Before a child’s first birthday their vision is still developing but you can track your baby’s progress using the following visual milestones:
Birth – 1 month
- Your baby will briefly focus on a bright light and faces.
1 – 3 months
- Your baby will start watching your face and make eye contact when you talk to her.
- At three months she can also focus on objects in her line of vision.
- She can follow objects horizontally.
- Your baby will move her eyes and head together at this stage. Her eyes should be aligned in all directions of gaze by three months.
3 – 5 months
- Your baby recognises your face at this age.
- She’ll start to move her eyes around with less head movement, focusing on objects.
- She’ll also start developing colour vision now.
- At this age your baby should be able to focus on objects that are far away.
- She should also be reaching for objects.
7 – 12 months
- Your baby can now recognise faces, notice small objects and respond to smiles.
- Most of her visual skills should be fully developed by now.
Protecting your baby’s eyes
- Make sure that your child’s ‘Eye’ section on her Road to Health Clinic Card is completed.
- If your child needs special glasses, make sure that she wears them.
- Keep your child’s face and hands clean to minimise the risk of eye infections.
- Make sure that your newborn baby’s eyes are gently wiped clean immediately after birth. This will help prevent conjunctivitis and other more serious infections.

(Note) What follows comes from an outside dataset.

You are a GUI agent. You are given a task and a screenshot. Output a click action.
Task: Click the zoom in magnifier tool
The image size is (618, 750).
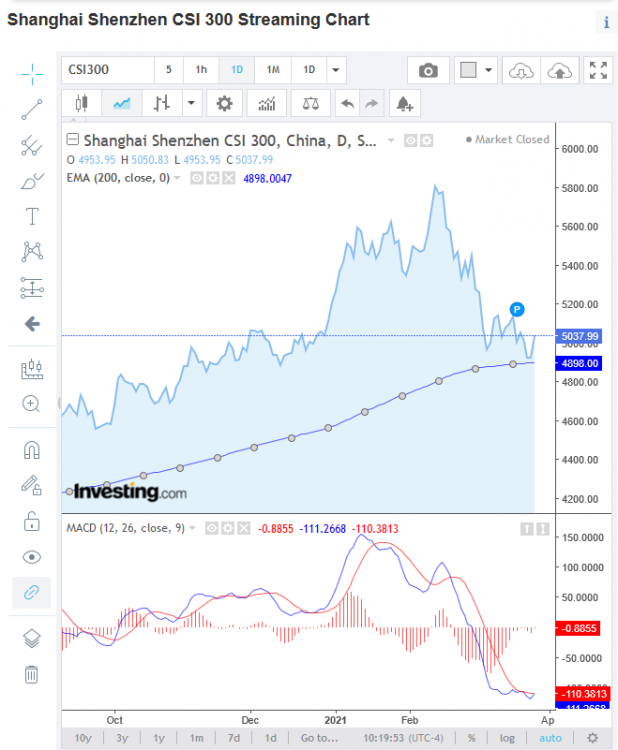tap(32, 404)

- Immunise your child against measles.
- Make sure she gets enough Vitamin A in her diet, or give her a supplement if necessary.
- Even if a child is born blind, it may be possible to restore her sight. In about 40% of cases, the vision problem can be treated.
Signs that your child may have an eye problem
Check your child’s eyes regularly for any of the following abnormalities:
- A white pupil or white spot on the pupil
- Not being able to fix on and follow a moving object like your finger or a toy
- One or both eyes being bigger or smaller than usual
- Crossed eyes (squint) or one eye looking in another direction
- A red eye, or redness or crustiness around the eye
- Swelling or inflammation
- Excessive watering
- If the eye is protruding or sticking out.
Your child’s behaviour
Does your child?
- Smile and follow your face by the time she’s three months old. Failure to complete this developmental milestone could indicate a vision problem
- Cover or close one eye when trying to focus on something
- Hold objects close or get very close to the TV, computer or blackboard
- Have trouble reading or doing close-up work
- Tilt or angle her head when she’s trying to focus
- Complain that things are blurred or that it’s difficult to see
- Squint or frown when she’s concentrating and/or looking at something in the distance
- See double
- Have jerky eye movements
- Rub her eyes a lot or complain of sore, itchy or scratchy eyes.
If you notice any of the above mentioned symptoms, or if you suspect that there may be a problem, speak to a health care professional.